I have read about such as well. I'm betting someone has researched this, can give the "micron" size of bee silk, and calculated number brood cycles to be considered regressive. The logic is there though. 
I have been tempted to rotate some of my old comb out because my former bee partner treated for mites and there is concern of wax contamination. Would not the silk seal the potential problem away from the brood? Point being, why get rid of old comb? Maybe by doing so, you help the mite population. Just a thought


----------



## jmgi (Jan 15, 2009)

Rick 1456, I have to think it must regress them some, how long it takes to see a difference in the bee I don't know. I don't know if enough research has been done on chemicals in the brood comb and if multiple cycles seal the chemicals away from the brood more, I tend to think not. John


----------



## Michael Bush (Aug 2, 2002)

Grout did the research on cocoon buildup and concluded that there is a lower threshold that the bees will chew them out. I have had large cell brood combs that were 30 years old. They were noticeably smaller but only starting to approach the size of a 4.9mm cell after 30 years...


----------



## Rick 1456 (Jun 22, 2010)

I would think it would take a while for the silk to accumulate enough to seal the contaminated wax away from brood. I do "think" it is possible. Just don't know for sure. My "understanding" is the new bee emerges sooner from a smaller cell, foiling the mite cycle. I have read that there are instances where the bee encapsulates itself and leaves the mite out side of the cocoon. I guess what I wonder is, what about all the very old feral colonies that were decimated when the mites first appeared. Wouldn't they have been "regressed" ? I need to go and re read some.:

Posted before no after reading MBs post


----------



## jmgi (Jan 15, 2009)

Michael Bush said:


> Grout did the research on cocoon buildup and concluded that there is a lower threshold that the bees will chew them out. I have had large cell brood combs that were 30 years old. They were noticeably smaller but only starting to approach the size of a 4.9mm cell after 30 years...
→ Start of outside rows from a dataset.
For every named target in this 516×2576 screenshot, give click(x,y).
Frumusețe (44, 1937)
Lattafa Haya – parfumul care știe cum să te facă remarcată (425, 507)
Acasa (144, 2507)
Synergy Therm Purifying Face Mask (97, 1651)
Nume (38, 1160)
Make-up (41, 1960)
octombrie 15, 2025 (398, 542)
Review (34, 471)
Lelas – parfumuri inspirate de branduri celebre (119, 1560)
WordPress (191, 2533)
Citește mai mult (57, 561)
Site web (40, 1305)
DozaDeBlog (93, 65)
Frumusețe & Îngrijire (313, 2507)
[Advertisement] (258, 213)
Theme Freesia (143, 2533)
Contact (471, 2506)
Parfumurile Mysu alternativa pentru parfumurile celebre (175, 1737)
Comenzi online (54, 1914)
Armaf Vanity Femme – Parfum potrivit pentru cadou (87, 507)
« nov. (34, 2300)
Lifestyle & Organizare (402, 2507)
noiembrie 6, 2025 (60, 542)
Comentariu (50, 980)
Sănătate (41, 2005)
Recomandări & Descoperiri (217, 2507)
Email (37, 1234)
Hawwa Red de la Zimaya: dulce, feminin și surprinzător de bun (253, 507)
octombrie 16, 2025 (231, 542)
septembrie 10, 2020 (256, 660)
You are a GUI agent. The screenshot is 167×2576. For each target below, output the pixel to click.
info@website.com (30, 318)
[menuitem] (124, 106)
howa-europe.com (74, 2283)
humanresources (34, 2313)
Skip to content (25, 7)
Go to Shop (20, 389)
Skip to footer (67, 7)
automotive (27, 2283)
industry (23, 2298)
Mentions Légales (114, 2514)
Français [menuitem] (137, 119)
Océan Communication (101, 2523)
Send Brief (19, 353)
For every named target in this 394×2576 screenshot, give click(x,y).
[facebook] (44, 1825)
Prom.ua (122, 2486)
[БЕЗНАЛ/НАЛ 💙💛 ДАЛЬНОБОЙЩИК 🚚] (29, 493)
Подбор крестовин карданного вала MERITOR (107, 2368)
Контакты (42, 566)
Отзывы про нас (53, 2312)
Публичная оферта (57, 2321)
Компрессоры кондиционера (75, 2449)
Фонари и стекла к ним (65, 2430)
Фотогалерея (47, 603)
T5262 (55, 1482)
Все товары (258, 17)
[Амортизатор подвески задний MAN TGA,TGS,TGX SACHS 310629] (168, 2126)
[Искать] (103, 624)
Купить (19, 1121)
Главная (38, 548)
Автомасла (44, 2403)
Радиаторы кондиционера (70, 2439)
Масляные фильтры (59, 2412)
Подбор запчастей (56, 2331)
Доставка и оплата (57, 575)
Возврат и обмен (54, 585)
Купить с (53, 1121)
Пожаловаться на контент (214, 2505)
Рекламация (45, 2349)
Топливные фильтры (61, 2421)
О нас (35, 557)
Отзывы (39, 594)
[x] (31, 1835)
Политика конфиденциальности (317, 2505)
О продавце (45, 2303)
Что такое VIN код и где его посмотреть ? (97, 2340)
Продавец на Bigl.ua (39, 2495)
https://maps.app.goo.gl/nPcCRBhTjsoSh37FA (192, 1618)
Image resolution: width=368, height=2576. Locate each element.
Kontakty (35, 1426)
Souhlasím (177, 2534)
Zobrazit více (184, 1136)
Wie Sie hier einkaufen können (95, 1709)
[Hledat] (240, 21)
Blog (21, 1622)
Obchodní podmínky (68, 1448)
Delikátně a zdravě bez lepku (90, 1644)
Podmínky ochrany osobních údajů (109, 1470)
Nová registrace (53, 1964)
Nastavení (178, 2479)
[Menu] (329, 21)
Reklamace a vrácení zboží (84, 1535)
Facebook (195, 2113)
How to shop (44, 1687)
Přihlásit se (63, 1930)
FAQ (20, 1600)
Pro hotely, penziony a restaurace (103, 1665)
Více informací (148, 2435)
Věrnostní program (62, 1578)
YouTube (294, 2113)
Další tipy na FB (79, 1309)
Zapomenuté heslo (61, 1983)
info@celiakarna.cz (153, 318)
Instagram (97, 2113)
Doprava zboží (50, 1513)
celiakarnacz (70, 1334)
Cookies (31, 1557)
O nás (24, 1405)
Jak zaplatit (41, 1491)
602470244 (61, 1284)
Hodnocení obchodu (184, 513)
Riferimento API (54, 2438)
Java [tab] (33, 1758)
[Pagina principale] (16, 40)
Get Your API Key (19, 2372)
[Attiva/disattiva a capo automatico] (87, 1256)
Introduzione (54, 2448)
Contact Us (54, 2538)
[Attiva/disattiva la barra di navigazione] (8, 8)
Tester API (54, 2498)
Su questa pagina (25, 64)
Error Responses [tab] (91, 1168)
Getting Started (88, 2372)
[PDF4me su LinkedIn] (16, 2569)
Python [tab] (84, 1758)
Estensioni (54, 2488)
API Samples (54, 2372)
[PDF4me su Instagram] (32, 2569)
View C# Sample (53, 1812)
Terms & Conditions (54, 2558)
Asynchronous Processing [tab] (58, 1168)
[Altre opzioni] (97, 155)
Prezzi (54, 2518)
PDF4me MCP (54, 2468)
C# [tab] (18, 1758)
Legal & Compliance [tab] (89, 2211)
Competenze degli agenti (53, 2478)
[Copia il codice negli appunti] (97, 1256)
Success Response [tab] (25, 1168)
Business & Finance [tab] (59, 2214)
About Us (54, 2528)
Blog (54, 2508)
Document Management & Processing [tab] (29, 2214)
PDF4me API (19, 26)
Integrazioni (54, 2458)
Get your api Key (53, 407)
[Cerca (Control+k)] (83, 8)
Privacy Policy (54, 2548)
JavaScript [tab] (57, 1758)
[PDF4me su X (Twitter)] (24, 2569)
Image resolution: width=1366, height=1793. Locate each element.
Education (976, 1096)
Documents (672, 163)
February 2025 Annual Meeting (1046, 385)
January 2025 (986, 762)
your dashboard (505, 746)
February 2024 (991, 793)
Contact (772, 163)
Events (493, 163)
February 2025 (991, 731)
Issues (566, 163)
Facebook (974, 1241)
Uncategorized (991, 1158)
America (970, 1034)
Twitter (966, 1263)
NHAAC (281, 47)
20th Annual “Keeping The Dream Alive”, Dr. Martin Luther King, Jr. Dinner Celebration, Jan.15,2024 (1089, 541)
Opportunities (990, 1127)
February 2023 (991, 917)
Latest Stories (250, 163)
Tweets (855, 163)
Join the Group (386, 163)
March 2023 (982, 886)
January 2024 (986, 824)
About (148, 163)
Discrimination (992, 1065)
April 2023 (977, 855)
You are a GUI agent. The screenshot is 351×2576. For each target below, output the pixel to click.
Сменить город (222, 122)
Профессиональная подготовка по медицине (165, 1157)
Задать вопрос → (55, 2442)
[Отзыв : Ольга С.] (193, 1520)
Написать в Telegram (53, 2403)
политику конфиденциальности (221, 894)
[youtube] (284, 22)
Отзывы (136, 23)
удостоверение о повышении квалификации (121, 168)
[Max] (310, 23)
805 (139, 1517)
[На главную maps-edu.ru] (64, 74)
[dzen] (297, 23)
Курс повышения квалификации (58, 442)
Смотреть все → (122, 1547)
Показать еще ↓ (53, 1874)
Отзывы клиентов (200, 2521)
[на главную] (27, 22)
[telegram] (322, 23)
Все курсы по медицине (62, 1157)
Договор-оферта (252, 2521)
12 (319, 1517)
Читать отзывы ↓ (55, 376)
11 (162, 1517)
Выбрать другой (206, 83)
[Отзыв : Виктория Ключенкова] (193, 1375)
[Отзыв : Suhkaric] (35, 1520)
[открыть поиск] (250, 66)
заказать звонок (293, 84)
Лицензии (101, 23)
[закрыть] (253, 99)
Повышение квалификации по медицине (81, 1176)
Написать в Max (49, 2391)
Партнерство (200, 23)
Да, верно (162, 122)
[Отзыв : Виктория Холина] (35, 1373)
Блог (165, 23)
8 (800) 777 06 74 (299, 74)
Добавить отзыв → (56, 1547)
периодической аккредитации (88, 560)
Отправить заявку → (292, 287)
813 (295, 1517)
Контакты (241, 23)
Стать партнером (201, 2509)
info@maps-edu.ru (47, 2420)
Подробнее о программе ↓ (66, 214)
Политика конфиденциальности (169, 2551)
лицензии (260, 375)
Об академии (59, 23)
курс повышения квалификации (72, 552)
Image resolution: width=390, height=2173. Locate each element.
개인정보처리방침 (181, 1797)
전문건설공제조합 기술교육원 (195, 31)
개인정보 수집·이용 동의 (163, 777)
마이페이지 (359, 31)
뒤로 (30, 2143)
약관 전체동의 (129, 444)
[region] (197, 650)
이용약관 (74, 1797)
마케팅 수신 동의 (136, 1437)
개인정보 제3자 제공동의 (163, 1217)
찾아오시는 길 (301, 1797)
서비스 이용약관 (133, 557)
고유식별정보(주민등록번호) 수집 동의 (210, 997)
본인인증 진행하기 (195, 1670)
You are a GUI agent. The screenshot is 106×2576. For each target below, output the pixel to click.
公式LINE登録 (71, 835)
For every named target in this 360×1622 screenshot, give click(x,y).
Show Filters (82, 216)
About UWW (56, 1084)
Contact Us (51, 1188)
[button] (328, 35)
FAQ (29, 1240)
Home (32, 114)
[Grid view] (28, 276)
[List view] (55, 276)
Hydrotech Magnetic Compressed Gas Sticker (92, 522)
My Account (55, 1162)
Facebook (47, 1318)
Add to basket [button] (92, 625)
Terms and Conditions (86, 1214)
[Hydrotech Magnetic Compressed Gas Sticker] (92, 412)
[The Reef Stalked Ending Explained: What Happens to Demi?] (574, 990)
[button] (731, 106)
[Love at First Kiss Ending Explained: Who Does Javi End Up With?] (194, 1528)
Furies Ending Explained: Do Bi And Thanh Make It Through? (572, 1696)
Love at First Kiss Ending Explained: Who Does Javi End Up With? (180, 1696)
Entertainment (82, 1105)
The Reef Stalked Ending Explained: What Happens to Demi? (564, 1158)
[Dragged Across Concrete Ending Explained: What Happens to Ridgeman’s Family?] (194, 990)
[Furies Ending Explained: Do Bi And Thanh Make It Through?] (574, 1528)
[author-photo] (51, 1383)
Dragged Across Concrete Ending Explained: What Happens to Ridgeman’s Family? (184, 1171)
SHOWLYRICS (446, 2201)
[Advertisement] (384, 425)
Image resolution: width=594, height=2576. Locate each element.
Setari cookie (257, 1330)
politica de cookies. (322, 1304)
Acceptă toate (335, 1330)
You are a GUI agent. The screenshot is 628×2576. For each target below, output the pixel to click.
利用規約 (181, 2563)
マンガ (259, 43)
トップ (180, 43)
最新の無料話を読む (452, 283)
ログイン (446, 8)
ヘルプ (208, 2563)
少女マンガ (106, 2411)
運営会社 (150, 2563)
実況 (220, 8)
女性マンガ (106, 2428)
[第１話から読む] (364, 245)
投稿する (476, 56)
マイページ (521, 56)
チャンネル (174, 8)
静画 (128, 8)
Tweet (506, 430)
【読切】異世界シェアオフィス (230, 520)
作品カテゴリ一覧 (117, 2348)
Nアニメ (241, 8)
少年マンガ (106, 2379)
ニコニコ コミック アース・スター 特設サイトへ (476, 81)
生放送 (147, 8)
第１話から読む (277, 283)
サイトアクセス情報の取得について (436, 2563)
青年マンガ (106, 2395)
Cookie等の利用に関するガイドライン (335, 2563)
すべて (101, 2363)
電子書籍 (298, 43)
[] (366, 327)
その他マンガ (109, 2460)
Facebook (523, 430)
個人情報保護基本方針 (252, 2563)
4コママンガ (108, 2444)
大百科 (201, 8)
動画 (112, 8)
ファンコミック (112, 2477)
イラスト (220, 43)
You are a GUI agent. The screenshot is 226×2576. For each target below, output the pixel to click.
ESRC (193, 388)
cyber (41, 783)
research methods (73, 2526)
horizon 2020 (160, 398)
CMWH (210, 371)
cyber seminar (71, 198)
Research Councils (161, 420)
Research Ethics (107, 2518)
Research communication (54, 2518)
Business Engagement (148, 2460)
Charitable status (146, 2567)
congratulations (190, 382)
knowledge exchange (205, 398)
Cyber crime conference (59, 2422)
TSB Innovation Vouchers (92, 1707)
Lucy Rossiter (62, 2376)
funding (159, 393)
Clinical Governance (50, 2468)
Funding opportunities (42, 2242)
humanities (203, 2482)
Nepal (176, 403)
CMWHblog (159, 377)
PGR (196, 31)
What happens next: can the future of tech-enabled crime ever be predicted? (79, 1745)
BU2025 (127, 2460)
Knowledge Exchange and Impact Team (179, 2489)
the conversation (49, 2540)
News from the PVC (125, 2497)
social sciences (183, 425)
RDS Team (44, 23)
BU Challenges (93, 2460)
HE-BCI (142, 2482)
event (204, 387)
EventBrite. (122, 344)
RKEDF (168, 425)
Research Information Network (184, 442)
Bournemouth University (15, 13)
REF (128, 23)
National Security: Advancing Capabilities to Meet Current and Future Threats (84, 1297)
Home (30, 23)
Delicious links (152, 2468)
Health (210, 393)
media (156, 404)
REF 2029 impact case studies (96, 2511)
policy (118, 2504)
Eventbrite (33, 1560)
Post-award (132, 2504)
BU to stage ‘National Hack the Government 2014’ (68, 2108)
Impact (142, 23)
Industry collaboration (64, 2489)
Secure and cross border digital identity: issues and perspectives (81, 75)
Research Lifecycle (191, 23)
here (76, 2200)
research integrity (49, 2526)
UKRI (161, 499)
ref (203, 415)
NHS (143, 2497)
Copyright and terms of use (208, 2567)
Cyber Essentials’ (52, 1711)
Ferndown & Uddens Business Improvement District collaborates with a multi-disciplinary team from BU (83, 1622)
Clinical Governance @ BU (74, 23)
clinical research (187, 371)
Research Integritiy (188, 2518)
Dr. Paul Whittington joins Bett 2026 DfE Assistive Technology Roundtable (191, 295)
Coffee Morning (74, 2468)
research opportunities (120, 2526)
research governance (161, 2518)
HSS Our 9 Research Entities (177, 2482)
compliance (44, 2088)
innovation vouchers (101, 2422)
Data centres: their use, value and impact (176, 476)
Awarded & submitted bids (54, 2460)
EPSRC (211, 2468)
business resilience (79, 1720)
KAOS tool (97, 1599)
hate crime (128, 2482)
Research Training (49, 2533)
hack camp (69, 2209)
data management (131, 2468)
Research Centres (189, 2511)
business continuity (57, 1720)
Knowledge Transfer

Thanks Michael, that is a very interesting observation about your old combs, so the bees must realize at some point that they have to get rid of the buildup of cocoons over time. John


----------



## Solomon Parker (Dec 21, 2002)

Check out this article written by Dave Cushman.

http://www.dave-cushman.net/bee/smalboldcomb.html


----------



## Michael Bush (Aug 2, 2002)

Nice picture of chewed out combs. That's what Grout observed in his research. Chewing out when they reached a lower threshold.


----------



## Rick 1456 (Jun 22, 2010)

Would the bullet shape of the cell make a difference when the larvae spins her cocoon,,,leaving the mite behind?


----------



## Oldtimer (Jul 4, 2010)

The first job I had as a youngster, we had some combs that were 40 years old and more, which could be verified because there had been a design change in the frame at that time.

The foundation used was 5.5 mm. The cell width was very little / no different to brood comb that had only seen a few cycles. We believed the bees must clean down the cell walls regularly. What did happen though, was build up on the bottom of the cell. This may have been encouraged because we used 35 mm end bars, and only ran 9 frames to a brood box. In fact, the frames over the years got a build up of propolis that eventually went very hard on the end bars and the frames were not closed all the way up, so the gap between centres was wider than natural.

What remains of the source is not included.